EXERCISE REQUIREMENTS = Which lines of the data below hold "computer"? Copy each of them.

# # # #

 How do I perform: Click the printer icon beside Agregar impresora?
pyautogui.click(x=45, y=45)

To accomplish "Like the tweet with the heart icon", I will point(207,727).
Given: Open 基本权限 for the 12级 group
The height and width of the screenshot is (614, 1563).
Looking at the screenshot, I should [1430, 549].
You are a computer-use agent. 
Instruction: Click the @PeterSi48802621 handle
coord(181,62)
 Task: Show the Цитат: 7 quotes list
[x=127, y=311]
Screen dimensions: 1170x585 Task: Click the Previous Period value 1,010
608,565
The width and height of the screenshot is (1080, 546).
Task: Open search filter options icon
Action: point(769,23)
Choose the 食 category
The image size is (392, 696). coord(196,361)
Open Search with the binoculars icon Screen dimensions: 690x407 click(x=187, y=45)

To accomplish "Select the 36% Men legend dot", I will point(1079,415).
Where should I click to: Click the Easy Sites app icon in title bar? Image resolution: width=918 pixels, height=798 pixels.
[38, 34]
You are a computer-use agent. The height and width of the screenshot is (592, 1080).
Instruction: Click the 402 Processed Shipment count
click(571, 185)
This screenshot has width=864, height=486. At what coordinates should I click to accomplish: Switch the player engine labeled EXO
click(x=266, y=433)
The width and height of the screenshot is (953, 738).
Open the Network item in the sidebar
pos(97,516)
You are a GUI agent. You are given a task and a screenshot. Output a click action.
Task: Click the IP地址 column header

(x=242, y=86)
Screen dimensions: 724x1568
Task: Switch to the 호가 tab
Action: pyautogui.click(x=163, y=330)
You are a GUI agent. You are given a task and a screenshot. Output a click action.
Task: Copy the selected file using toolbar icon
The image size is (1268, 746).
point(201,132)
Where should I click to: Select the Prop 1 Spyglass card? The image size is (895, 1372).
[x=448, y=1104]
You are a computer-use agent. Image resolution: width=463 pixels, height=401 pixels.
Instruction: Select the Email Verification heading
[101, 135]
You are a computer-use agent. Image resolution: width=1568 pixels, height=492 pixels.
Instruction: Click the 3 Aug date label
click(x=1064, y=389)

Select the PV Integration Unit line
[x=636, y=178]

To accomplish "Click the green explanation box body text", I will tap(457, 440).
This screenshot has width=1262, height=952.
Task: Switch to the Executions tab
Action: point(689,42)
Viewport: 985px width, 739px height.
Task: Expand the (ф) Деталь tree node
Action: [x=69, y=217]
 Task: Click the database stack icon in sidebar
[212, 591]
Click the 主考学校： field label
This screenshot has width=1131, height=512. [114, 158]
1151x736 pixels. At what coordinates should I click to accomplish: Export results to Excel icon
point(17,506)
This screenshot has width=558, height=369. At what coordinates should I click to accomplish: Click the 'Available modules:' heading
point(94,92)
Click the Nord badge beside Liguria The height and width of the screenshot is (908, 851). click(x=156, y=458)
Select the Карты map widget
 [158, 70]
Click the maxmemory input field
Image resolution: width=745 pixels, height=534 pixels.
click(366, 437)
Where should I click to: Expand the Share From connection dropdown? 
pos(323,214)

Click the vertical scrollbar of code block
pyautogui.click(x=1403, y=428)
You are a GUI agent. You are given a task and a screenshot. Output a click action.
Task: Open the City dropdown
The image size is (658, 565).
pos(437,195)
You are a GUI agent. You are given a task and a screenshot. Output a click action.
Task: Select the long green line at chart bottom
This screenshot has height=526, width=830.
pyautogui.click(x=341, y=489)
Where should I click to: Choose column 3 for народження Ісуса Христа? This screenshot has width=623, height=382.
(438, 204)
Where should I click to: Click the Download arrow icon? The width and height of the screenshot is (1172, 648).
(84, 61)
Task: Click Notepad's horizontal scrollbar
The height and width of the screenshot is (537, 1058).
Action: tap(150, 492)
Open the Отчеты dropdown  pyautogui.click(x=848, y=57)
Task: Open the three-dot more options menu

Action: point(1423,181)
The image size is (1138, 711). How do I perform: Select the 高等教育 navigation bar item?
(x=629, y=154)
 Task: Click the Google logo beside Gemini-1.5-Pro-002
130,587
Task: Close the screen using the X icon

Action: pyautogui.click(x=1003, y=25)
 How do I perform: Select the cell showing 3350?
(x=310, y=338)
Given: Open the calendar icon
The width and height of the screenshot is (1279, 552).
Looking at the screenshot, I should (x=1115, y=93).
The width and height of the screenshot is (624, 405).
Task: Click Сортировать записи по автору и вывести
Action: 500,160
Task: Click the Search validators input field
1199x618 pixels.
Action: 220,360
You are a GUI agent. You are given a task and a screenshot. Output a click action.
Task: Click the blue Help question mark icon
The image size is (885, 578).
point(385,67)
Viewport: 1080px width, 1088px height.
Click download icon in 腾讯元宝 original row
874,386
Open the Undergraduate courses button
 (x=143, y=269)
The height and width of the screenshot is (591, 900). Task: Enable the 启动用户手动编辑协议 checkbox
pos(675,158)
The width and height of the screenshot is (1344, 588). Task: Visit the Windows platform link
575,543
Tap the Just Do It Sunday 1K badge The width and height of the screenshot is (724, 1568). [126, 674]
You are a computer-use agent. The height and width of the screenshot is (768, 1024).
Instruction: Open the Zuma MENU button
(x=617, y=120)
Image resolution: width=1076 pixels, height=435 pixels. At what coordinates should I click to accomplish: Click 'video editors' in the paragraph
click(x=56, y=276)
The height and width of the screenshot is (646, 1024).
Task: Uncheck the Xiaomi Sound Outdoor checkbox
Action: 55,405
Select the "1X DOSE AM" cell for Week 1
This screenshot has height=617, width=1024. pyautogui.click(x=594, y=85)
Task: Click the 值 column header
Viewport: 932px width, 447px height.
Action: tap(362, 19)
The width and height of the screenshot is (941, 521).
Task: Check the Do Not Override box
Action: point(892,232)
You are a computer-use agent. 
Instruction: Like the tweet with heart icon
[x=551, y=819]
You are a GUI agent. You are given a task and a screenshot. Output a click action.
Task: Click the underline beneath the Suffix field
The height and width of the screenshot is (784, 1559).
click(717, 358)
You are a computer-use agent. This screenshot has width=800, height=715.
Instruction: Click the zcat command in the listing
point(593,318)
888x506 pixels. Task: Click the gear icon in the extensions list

# # # #

SOLUTION =
You are a computer-use agent. 
You are a computer-use agent. The height and width of the screenshot is (592, 1080).
You are a computer-use agent. Image resolution: width=463 pixels, height=401 pixels.
You are a computer-use agent. Image resolution: width=1568 pixels, height=492 pixels.
You are a computer-use agent. The height and width of the screenshot is (768, 1024).
You are a computer-use agent. 
You are a computer-use agent. This screenshot has width=800, height=715.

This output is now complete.